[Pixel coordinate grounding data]

* * *

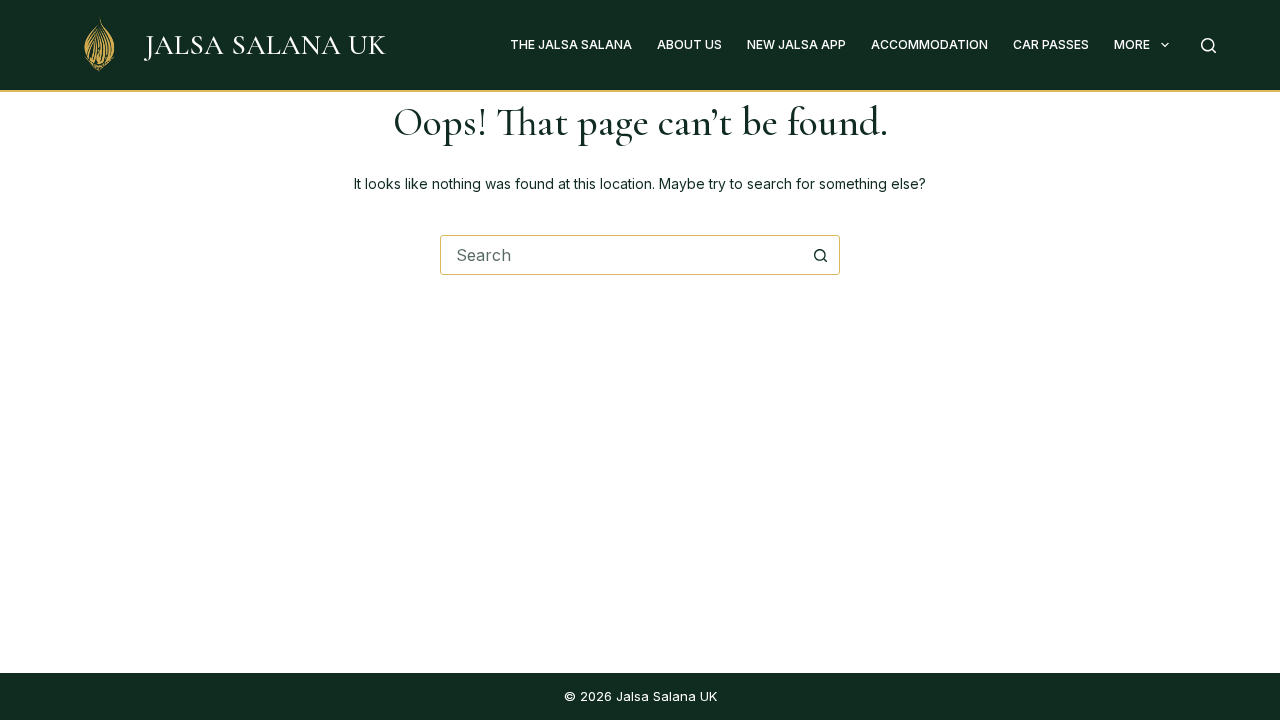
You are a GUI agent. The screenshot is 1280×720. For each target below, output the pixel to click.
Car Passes (1051, 44)
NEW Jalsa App (796, 44)
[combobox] (621, 255)
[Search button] (820, 255)
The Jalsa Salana (571, 44)
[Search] (1208, 45)
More (1132, 44)
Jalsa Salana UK (265, 45)
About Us (689, 44)
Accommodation (929, 44)
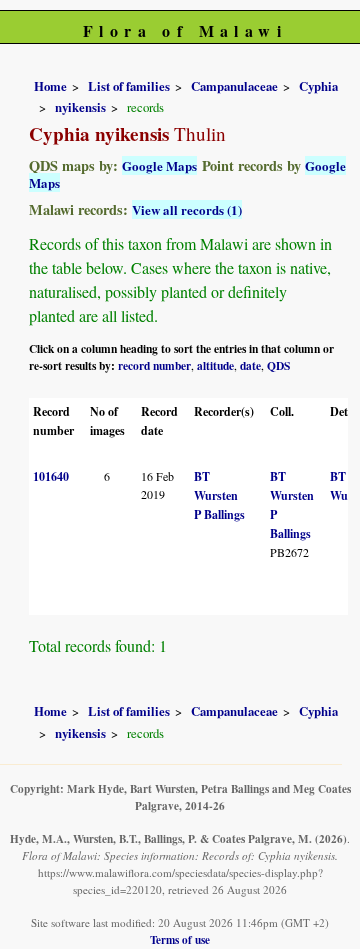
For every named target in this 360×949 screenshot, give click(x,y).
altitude (215, 365)
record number (154, 365)
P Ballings (219, 514)
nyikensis (80, 107)
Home (50, 86)
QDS (278, 365)
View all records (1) (187, 209)
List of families (129, 86)
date (250, 365)
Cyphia (318, 86)
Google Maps (159, 165)
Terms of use (180, 939)
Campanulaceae (234, 86)
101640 (51, 476)
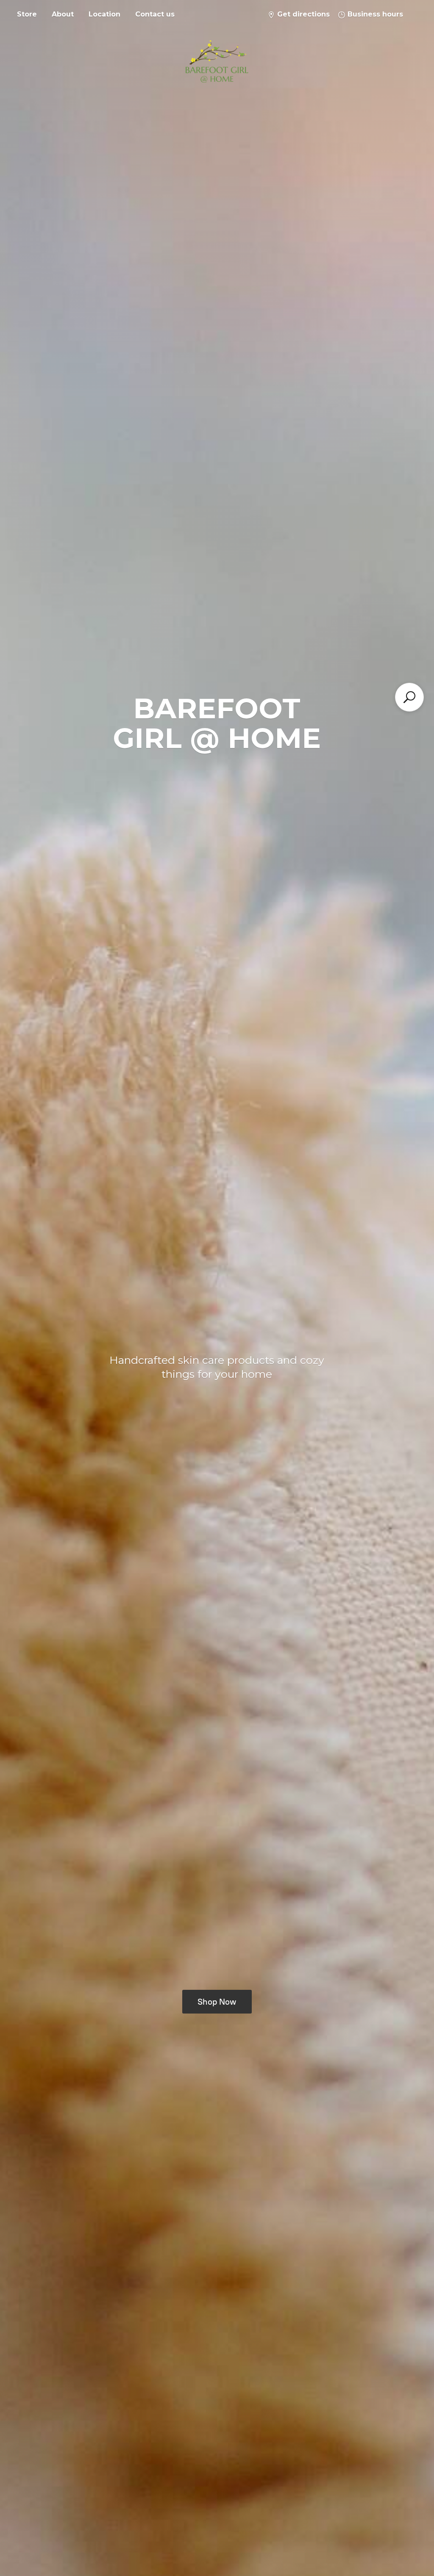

* * *

The expected output is the full data above, reproduced exactly with no images.

You are a GUI agent. The screenshot is 1280×720. For each target below, output the pixel to click.
Car Passes (1051, 44)
NEW Jalsa App (796, 44)
[combobox] (621, 255)
[Search button] (820, 255)
The Jalsa Salana (571, 44)
[Search] (1208, 45)
More (1132, 44)
Jalsa Salana UK (265, 45)
About Us (689, 44)
Accommodation (929, 44)
For every named target in this 360×949 screenshot, give click(x,y).
altitude (215, 365)
record number (154, 365)
P Ballings (219, 514)
nyikensis (80, 107)
Home (50, 86)
QDS (278, 365)
View all records (1) (187, 209)
List of families (129, 86)
date (250, 365)
Cyphia (318, 86)
Google Maps (159, 165)
Terms of use (180, 939)
Campanulaceae (234, 86)
101640 (51, 476)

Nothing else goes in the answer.